A CEO da ONG Transparência Internacional, Maíra Martini, classificou a aplicação de sanções com base na Lei Magnitsky ao ministro Alexandre de Moraes, do Supremo Tribunal Federal, como uma “aberração”.
Para a diretora-executiva da organização anticorrupção, a decisão do governo Trump abriu um “precedente perigosíssimo”.
“O risco de uso político sempre existiu, mas essa decisão agora é o oposto do que a lei diz. Não se enquadra em nenhum dos motivos pelos quais ela foi criada. É uma aberração e abre um precedente perigosíssimo. O pior é que essa narrativa contra a sociedade civil, que vem do governo de Donald Trump, está se enraizando em muitos lugares”, afirmou Martini ao jornal O Globo.

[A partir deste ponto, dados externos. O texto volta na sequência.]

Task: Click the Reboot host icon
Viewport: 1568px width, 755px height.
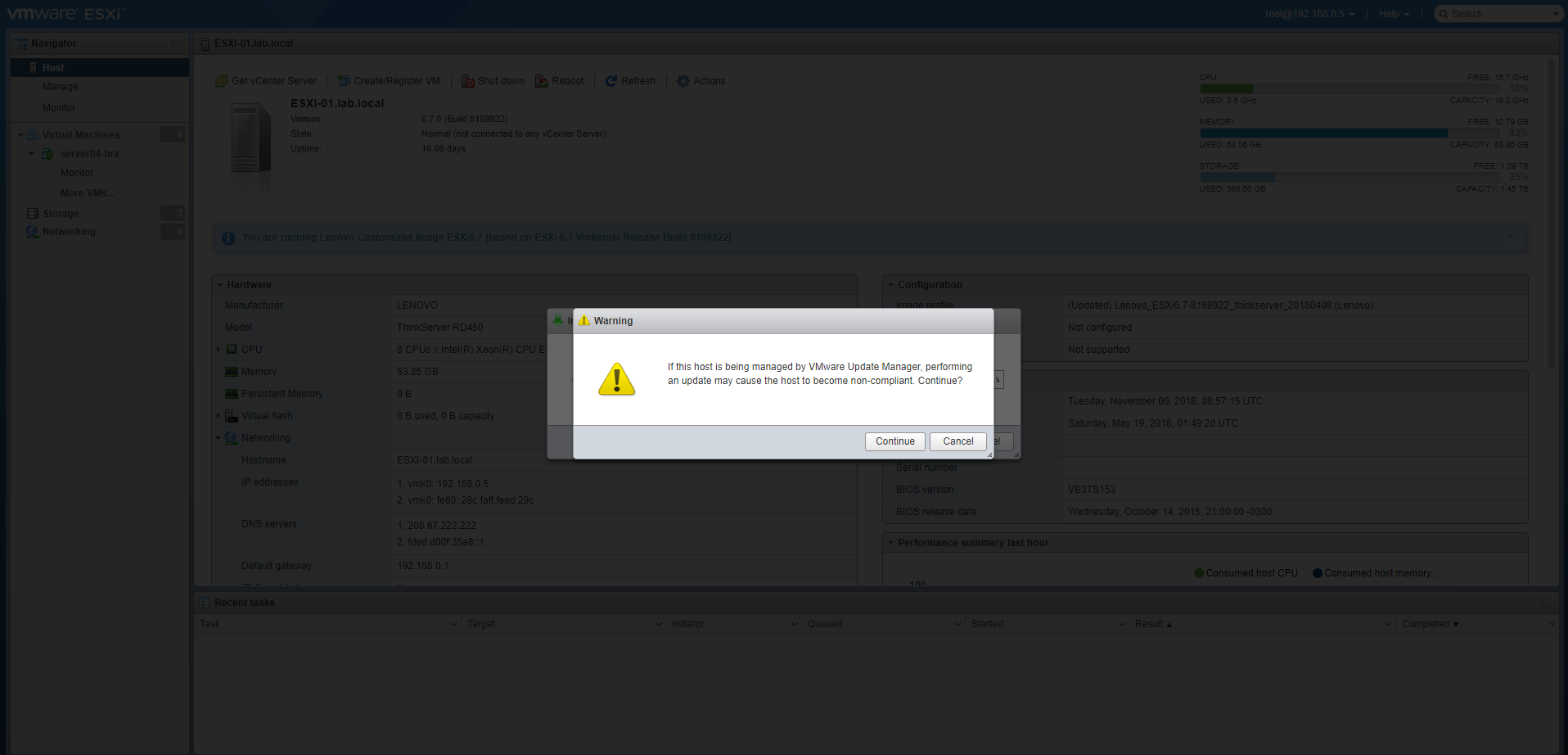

Para ela, o que preocupa é que a Magnitsky era “uma ferramenta para alcançar justiça, principalmente em países em que o sistema está totalmente cooptado”.
“Podemos esperar qualquer coisa do governo americano. Não duvido que possam vir sanções à sociedade civil”, acrescentou.
Moraes aposta no recuo de Trump
À agência de notícias Reuters, o ministro Alexandre de Moraes, do STF disse acreditar que o próprio poder Executivo dos Estados Unidos, chefiado por Donald Trump, reverterá as sanções aplicadas contra ele com base na Lei Magnitsky.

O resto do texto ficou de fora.